Überhaupt Energie: Wie unorthodox Reitman und Goldberg ihre Geschichte erzählen, ist schon eine Erwähnung wert und hebt den Film aus meiner Sicht ein ganzes Stück über lediglich billig runtergekurbelten Trash. So besteht ein nicht unerheblicher Teil der Narration aus einer Rückblende, die sich aber erst nach ihrem Ende als solche herausstellt. Ein anderer zentraler Teil der Handlung entpuppt sich als Traum, der sich dann wiederum in einer Art Twist-Twist als Realität entpuppt. Diese eigenwillige Struktur mag auf Inszenierungsfehler zurückgehen und nicht auf Absicht, doch spielt das für den Betrachter eigentlich keine Rolle. Man wohnt dem absurden Treiben neugierig bei und muss regelmäßig seine Erwartungen korrigieren, wenn man doch glaubt, dem Film endlich auf die Schliche gekommen zu sein. Auch die Schlusspointe, die zunächst etwas faul, wenig spektakulär und irgendwie auch vorhersehbar scheint, entpuppt sich als ziemlich hintersinnig, clever und witzig. Eugene Levy und Andrea Martin sind beide großartig mit ihren nicht ganz, aber dann doch ziemlich schrägen Charakteren und Reitman/Goldberg sind mit ihrem Humor, der keine großen Schenkelklopfer produziert, sondern sich eher durch die Hintertür einschleicht, auch recht erfolgreich. Für Filme wie CANNIBAL GIRLS ist das Wort „offbeat“ geradezu erfunden worden und es ist nicht zuletzt diese offbeatige, aus der Not geborene Eigenwilligkeit, die – ganz entgegen ihrer Einschätzung – vom Talent der Macher zeugt und sie für größere Taten prädestinierte. Man muss schon ein sehr traditionelles Verständnis von Film und Geschichtenerzählen generell haben, um diese Stärken nicht zu sehen und den Film – wie auf IMDb zu sehen – mit lausigen 4 Pünktchen abzuspeisen.
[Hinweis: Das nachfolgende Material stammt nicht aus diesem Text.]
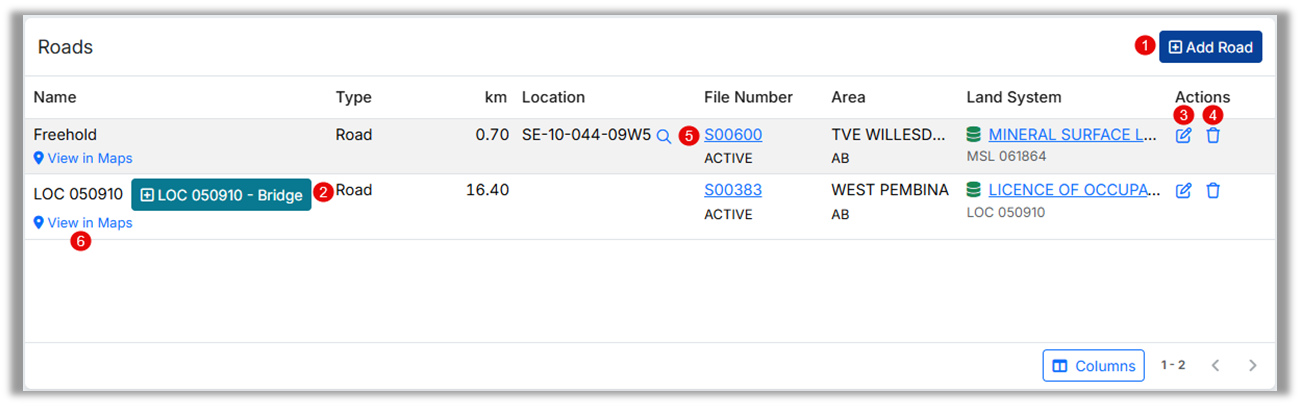Click the location search magnifier icon
The width and height of the screenshot is (1300, 406).
pos(664,136)
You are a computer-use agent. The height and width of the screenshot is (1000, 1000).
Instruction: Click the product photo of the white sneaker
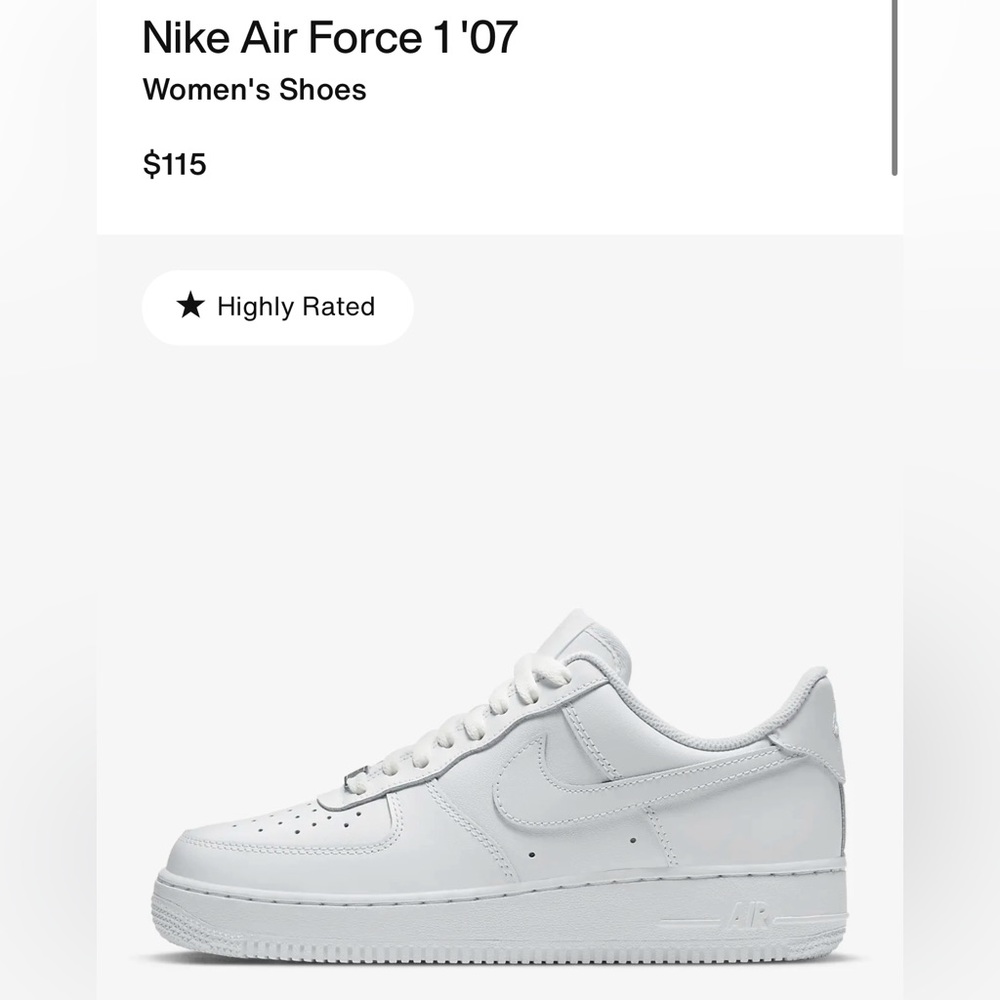(500, 790)
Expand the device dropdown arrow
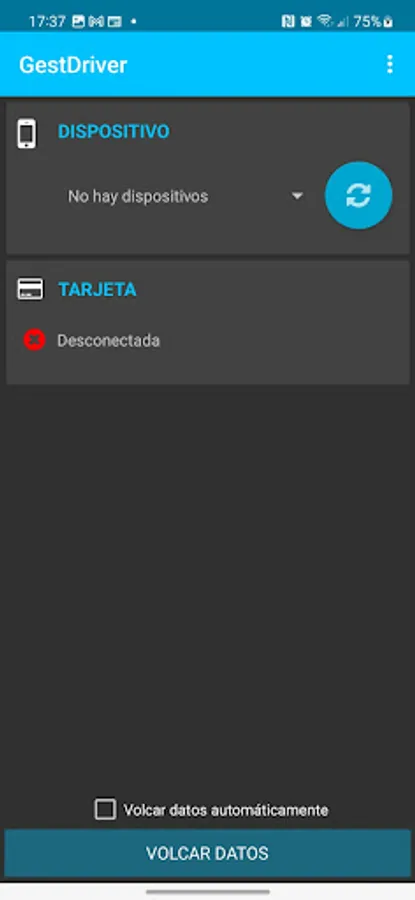The image size is (415, 900). [x=297, y=196]
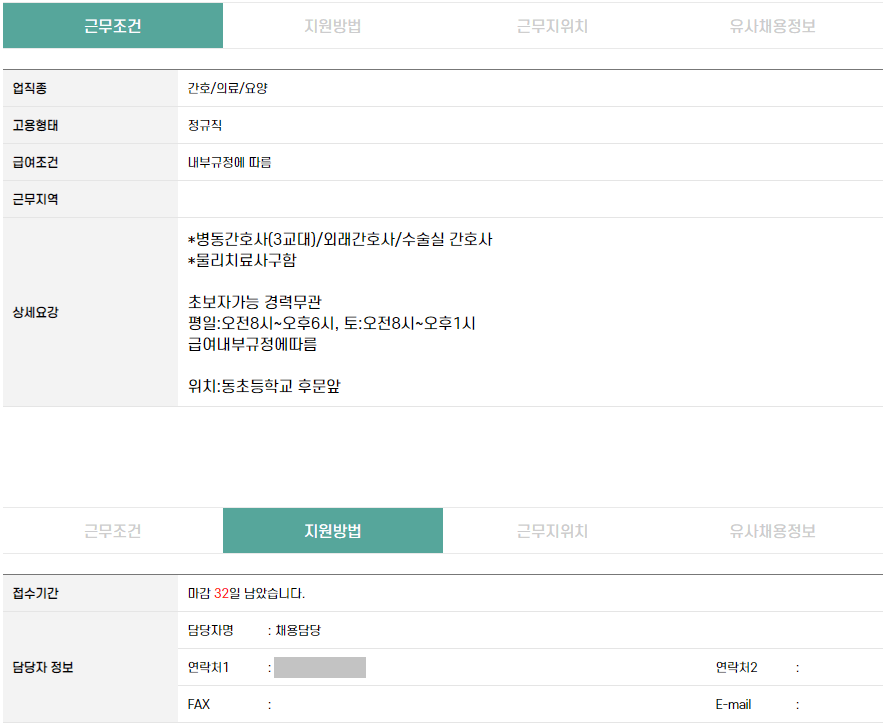
Task: Click the active 근무조건 tab
Action: 113,26
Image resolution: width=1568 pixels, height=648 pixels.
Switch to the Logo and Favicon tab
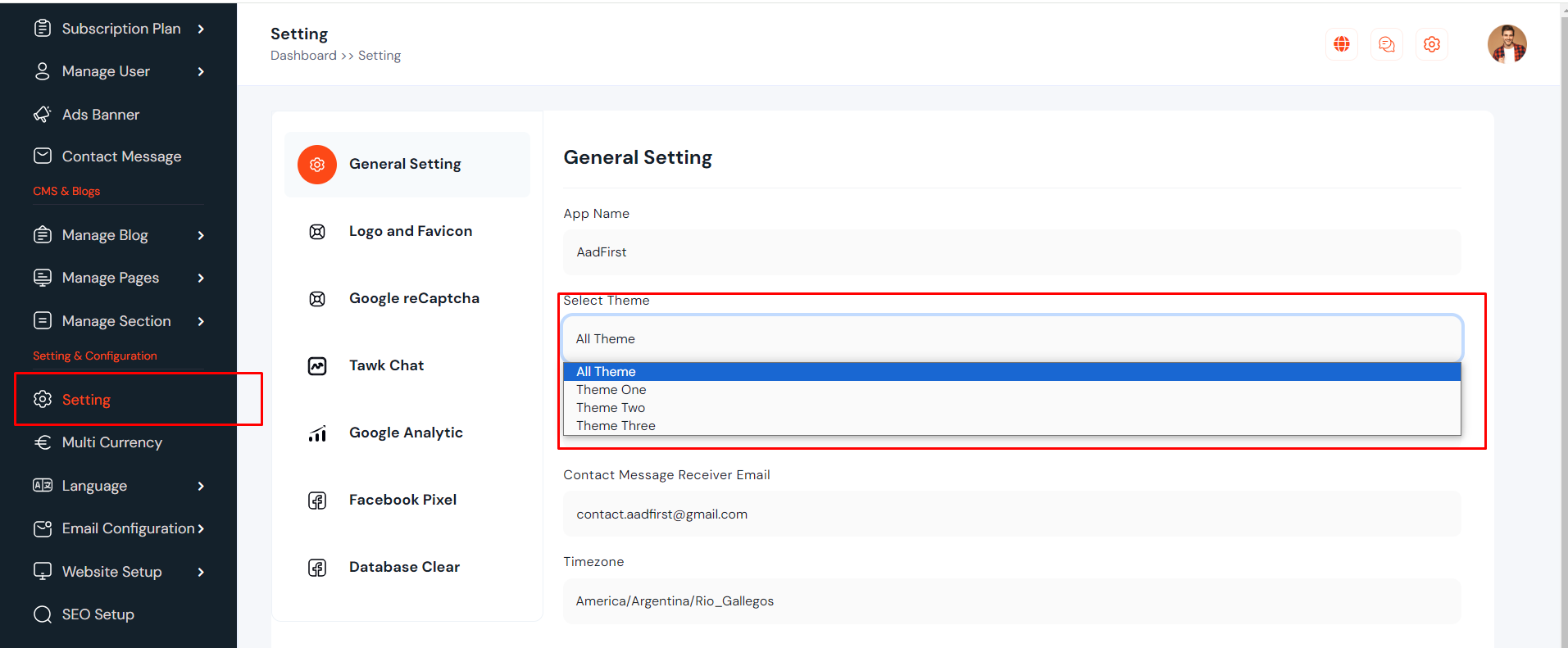pyautogui.click(x=410, y=231)
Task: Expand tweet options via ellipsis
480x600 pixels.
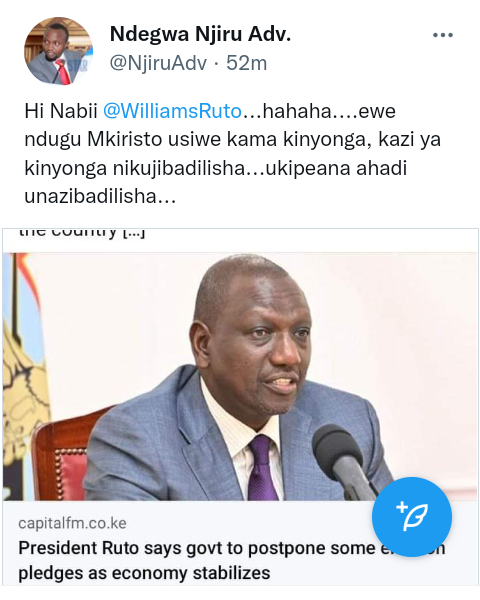Action: tap(443, 35)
Abschließend sei noch erwähnt, dass CANNIBAL GIRLS mit einem an William Castle erinnernden Gimmick ins Kino kam: einer Glocke, die Zuschauer vor besonders schrecklichen Szenen warnen sollte. Ich habe die „bereinigte“ Version des Films gesehen, aber das Gimmick lässt sich auf der DVD via separater Tonspur zuschalten.